Answer these questions from the sludge hydrolysis summary below:
1. In which town will Ängen WWTP be built?
2. For how many days was the sludge mixture hydrolyzed?
3. Which sludge composition gave the highest hydrolysis rate and hydrolysis yield?

--- DOCUMENT TEXT ---
------------

Investigation of Readily Degradable Carbon Source Production by Hydrolyzing Sludge and Reject water at Ängen planned WWTP

Sammanfattning: As form of effort to mitigate the increase of pollution level that caused by human activity, Ängen wastewater treatment plant (WWTP) will be built in Lidköping as part of the European LIFE project (LIWE LIFE). Ängen WWTP will be operated based on enhanced biological phosphorus removal (EBPR) technology. This treatment plant is projected to be cost effective and resource efficient, therefore this treatment plant will rely on the biological process to recover the energy and the resources from the treatment plant’s stream. In EBPR technology, a readily degradable carbon source availability is needed to have an efficient removal process. To maintain the removal process the availability of readily degradable carbon source is need to be fulfilled. Volatile fatty acids (VFAs) are readily degradable carbon that results from the hydrolysis process on the sludge mixture. By introducing the VFAs back to the EBPR system, the necessity of the readily degradable carbon source can be fulfilled. This study is investigating the impact of the sludge mixture on the hydrolysis yield, rate, and VFAs production. The sludge mixture used was activated sludge (AS) / primary sludge (PS) and activated sludge (AS) / reject water (RW) from the primary sludge thickener. The sludge mixture was hydrolyzed for 10 days under temperature 13oC. The experiment with AS/PS mixture resulting in higher hydrolysis rate, hydrolysis yield, and VFAs production compared to the experiment with the AS/RW mixture. The highest hydrolysis rate and hydrolysis yield were generated by 50% AS : 50% PS composition. The hydrolysis yield rate is 84 mg/g TS and 0.44 mg/g TS×h-1 respectively. The highest hydrolysis rate and hydrolysis yield that was obtained by AS/RW are 38-40 mg/g TS and 0.21-0.23 mg/g TS×h-1 respectively by adding 5-10% of reject water in the experiment.The sludge mixture with more primary sludge composition is producing more VFAs and less phosphate (PO43-) and ammonia (NH4+). While the sludge with more activated sludge composition generating more phosphate (PO43-) and ammonia (NH4+) and fewer VFAs. The small amount of reject water addition in the experiment batch is improving the hydrolysis and generating more VFAs compared to the VFAs generated by only activated sludge. This result shows the potential and the benefits of the sludge mixture hydrolysis to achieve the cost effective and resources efficient wastewater treatment plant.

------------

--- DATASET EXCERPTS ---
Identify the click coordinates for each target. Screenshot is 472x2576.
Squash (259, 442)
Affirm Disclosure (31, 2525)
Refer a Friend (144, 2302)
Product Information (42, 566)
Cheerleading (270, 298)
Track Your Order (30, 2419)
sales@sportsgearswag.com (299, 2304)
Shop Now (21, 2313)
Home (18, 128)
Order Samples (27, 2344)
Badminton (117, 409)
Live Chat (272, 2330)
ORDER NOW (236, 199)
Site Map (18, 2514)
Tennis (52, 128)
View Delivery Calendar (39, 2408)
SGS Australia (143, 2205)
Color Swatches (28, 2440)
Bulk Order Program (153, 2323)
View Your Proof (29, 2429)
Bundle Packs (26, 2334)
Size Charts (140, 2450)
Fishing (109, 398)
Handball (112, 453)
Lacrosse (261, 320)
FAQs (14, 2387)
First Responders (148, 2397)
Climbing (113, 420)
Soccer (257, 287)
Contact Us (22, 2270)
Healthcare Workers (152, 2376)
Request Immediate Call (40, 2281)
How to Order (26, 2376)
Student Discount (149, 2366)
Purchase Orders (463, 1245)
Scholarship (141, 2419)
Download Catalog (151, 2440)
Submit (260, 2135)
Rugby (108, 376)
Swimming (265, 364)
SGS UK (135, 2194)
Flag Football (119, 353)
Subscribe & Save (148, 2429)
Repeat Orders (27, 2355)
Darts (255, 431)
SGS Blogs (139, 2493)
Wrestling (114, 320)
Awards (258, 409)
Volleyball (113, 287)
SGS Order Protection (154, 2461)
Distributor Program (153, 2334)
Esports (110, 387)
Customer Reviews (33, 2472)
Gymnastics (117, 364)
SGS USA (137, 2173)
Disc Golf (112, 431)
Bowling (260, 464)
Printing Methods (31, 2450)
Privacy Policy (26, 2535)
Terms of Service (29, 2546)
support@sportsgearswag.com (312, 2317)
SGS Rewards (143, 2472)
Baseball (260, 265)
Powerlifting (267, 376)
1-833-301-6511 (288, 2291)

------------

--- RESPONSE BELOW ---
1. Lidköping
2. 10 days
3. 50% activated sludge (AS) : 50% primary sludge (PS)